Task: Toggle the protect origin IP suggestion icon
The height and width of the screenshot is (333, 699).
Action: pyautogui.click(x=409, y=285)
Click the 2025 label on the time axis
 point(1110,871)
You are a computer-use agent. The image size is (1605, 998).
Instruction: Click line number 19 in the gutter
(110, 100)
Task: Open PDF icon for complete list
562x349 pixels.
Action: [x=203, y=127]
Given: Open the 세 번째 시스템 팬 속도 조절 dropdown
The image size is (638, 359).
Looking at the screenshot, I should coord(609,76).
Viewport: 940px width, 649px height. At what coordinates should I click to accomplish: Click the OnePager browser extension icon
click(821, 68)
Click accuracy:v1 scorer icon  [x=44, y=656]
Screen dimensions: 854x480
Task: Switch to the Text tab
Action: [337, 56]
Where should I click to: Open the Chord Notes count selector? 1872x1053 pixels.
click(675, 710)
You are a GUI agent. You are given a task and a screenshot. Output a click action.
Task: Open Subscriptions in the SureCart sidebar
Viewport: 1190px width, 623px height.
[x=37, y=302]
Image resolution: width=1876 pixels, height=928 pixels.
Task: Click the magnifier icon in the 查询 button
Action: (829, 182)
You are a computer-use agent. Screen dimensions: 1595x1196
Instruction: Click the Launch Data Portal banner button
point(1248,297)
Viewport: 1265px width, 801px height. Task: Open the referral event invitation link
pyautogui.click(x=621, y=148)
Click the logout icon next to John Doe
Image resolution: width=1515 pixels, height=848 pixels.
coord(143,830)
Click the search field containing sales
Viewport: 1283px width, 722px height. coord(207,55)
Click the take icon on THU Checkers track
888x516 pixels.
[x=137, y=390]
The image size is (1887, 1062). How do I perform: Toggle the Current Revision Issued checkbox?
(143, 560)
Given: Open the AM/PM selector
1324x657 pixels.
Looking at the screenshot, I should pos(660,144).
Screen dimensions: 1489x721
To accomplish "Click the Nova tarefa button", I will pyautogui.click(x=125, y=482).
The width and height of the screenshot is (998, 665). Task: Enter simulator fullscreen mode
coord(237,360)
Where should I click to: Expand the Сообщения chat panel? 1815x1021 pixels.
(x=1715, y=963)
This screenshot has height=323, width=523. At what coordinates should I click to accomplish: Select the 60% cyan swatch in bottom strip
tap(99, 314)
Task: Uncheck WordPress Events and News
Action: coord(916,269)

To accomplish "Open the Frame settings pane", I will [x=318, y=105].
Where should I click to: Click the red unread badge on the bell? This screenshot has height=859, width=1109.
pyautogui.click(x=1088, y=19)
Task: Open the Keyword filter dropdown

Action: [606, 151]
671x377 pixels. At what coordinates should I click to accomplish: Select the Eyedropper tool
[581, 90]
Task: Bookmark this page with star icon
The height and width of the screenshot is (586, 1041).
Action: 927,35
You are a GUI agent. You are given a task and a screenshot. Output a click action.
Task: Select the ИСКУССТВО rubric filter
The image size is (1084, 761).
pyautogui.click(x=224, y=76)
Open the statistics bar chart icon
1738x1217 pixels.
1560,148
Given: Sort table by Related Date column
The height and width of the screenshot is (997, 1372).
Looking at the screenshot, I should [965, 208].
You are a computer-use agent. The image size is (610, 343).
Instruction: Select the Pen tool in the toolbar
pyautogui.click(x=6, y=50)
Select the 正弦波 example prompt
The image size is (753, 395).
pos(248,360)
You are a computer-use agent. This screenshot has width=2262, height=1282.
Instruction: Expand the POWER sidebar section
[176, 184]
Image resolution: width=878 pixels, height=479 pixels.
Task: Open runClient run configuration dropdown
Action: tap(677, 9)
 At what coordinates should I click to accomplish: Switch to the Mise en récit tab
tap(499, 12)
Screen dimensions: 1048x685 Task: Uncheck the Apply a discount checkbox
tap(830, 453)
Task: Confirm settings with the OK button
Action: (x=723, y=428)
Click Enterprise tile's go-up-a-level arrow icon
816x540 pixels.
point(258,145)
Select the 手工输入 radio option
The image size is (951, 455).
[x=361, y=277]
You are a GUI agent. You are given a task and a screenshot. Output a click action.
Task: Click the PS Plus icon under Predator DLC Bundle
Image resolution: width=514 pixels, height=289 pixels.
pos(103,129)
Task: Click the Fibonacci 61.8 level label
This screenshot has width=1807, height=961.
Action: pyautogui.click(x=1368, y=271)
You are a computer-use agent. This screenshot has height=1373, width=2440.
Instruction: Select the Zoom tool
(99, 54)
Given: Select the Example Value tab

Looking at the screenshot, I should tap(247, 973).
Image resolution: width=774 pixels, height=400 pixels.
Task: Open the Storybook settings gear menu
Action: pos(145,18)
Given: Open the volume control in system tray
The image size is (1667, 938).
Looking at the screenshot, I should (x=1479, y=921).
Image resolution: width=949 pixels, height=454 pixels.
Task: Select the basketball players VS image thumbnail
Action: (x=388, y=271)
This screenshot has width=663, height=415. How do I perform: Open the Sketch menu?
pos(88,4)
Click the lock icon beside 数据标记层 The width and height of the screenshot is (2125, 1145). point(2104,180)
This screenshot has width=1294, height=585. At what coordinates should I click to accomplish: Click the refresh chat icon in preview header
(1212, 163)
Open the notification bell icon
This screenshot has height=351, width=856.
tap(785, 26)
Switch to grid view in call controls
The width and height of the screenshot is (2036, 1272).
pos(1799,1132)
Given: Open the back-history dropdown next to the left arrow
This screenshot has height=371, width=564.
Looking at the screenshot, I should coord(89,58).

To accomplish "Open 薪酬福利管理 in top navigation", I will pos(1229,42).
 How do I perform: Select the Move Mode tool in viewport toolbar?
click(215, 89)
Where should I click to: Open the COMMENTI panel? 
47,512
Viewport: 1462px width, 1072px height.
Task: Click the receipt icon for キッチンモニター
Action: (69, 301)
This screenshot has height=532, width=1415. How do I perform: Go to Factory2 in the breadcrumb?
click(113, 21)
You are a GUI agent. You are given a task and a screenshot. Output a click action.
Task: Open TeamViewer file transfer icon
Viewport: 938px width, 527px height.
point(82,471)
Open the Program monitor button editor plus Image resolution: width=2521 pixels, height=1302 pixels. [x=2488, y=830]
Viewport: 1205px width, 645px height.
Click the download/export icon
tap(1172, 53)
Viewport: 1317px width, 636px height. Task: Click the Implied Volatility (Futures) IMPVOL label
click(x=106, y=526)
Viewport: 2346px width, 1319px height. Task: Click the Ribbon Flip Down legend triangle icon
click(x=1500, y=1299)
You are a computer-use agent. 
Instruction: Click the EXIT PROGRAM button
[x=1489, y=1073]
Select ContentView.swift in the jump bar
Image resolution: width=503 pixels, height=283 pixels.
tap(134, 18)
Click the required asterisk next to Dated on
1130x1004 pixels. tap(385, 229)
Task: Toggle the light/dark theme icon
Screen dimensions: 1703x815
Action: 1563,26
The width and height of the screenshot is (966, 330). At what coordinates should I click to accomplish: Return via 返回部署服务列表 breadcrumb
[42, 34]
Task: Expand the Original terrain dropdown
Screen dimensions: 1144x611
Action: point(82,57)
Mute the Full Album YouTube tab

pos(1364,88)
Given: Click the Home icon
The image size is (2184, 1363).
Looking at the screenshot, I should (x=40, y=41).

* * * *

WHAT YOU WILL DO: Retype the entries above exactly, but only from the line containing "Select the 正弦波 example prompt" through the line containing "Given: Open the volume control in system tray", both included.

WRITTEN SOLUTION:
Select the 正弦波 example prompt
The image size is (753, 395).
pos(248,360)
You are a computer-use agent. This screenshot has width=2262, height=1282.
Instruction: Expand the POWER sidebar section
[176, 184]
Image resolution: width=878 pixels, height=479 pixels.
Task: Open runClient run configuration dropdown
Action: tap(677, 9)
 At what coordinates should I click to accomplish: Switch to the Mise en récit tab
tap(499, 12)
Screen dimensions: 1048x685 Task: Uncheck the Apply a discount checkbox
tap(830, 453)
Task: Confirm settings with the OK button
Action: (x=723, y=428)
Click Enterprise tile's go-up-a-level arrow icon
816x540 pixels.
point(258,145)
Select the 手工输入 radio option
The image size is (951, 455).
[x=361, y=277]
You are a GUI agent. You are given a task and a screenshot. Output a click action.
Task: Click the PS Plus icon under Predator DLC Bundle
Image resolution: width=514 pixels, height=289 pixels.
pos(103,129)
Task: Click the Fibonacci 61.8 level label
This screenshot has width=1807, height=961.
Action: pyautogui.click(x=1368, y=271)
You are a computer-use agent. This screenshot has height=1373, width=2440.
Instruction: Select the Zoom tool
(99, 54)
Given: Select the Example Value tab

Looking at the screenshot, I should tap(247, 973).
Image resolution: width=774 pixels, height=400 pixels.
Task: Open the Storybook settings gear menu
Action: pos(145,18)
Given: Open the volume control in system tray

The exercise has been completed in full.